▸ **SOURCE DOCUMENT**:

Throughout 2004-7 Richard worked with Marianne Faithfull on the Tom Waits/William Burroughs/Robert Wilson collaboration “The Black Rider”, performing in theatres in London (The Barbican), San Francisco (ACT), Sydney and Los Angeles (The Ahmanson).

Between 2010 and 2016 his two monthly events, Cabaret Futura and A Mighty Big If were critically-acclaimed fixtures of the London art and cultural calendar, and his guests on the latter, an informal live chat show held in Soho’s Church of St Barnabas, included such giants of their genres as film-maker Mike Figgis, composer Michael Nyman, theatrical maestro Robert Wilson, musician, producer and composer Nile Rodgers, Gary Kemp, Marc Almond, Peter Capaldi, Brian Cox, and the artists Cornelia Parker, Richard Wilson, and Gavin Turk.

In 2012 he was also commissioned to write the song for the closing credits of the Hollywood film Dark Hearts. The resulting song was called BloodBrother and Dark Hearts and was screened at The Cannes International Film Festival in 2012.

Increasingly involved in the worlds of education and academia, he teaches Creative Musicianship to BA students at Tileyard Education in London and is also a mentor for the National Music Education charity, Music For Youth.

THE ALBUM (1978)

TV Smith and Richard Strange originally wrote produced and recorded an album in 1978. The tracks on this album have never been officially released before now. The eight songs on this album were recorded in 1978 on a 2-track stereo Revox A77 tape recorder. It was finally released on the 17th of July 2021 on record store day.

▸ **PROMPT A**:
In the Richard Strange biography, where was the informal live chat show A Mighty Big If held?
▸ **PROMPT B**:
Resume the Richard Strange biography where it stops.
The data that follows comes from another source.

▸ **COLLECTED DATA**:

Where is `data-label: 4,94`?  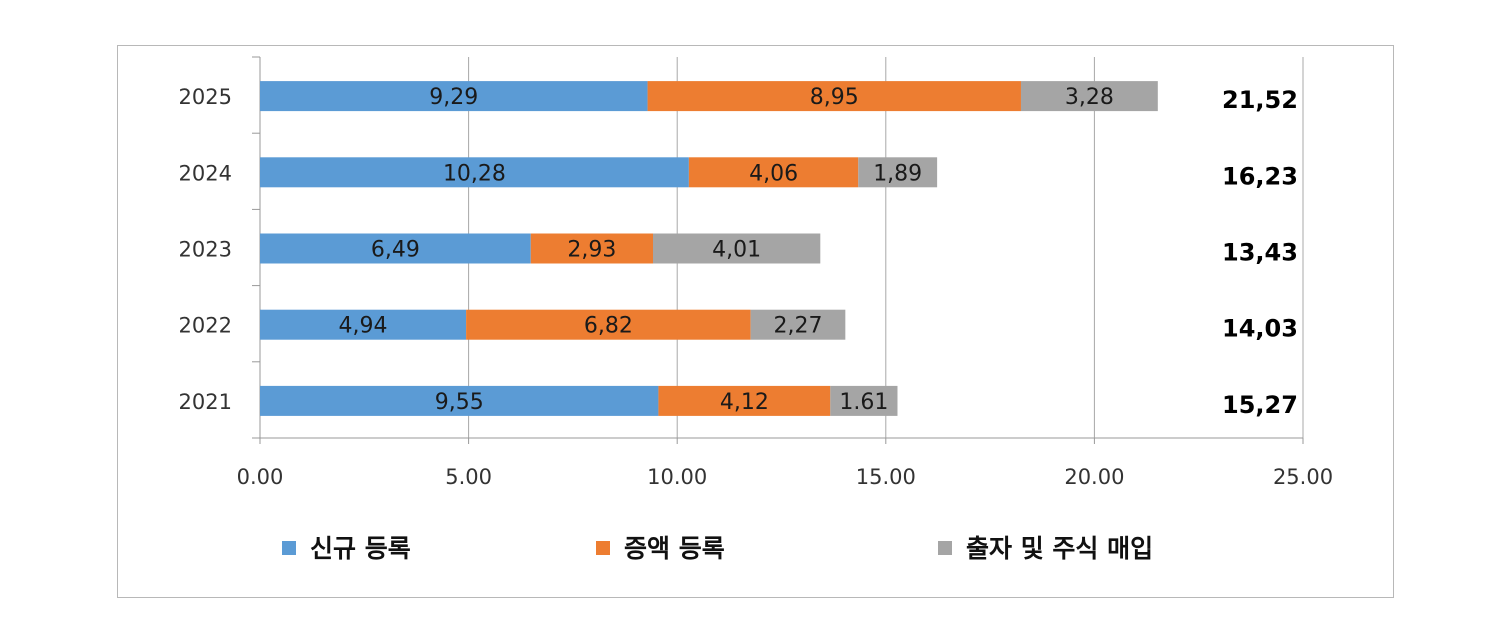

▸ **EXPECTED ANSWER A**:
Soho's Church of St Barnabas

▸ **EXPECTED ANSWER B**:
The recordings are unashamedly analogue, using one microphone and guitars plugged directly into the tape recorder. Bouncing down tracks irreversibly as they went on, forced to make creative decisions that could not be undone. Some hard choices had to be made with the mix, but no record company meant no record company agenda. TV Smith and Richard Strange could write and record whatever they wanted – and did! It has been an enormous pleasure to rediscover these recordings, the result of a friendship of two artists emerging from broken bands and each about to embark on a lifelong adventure in words and music.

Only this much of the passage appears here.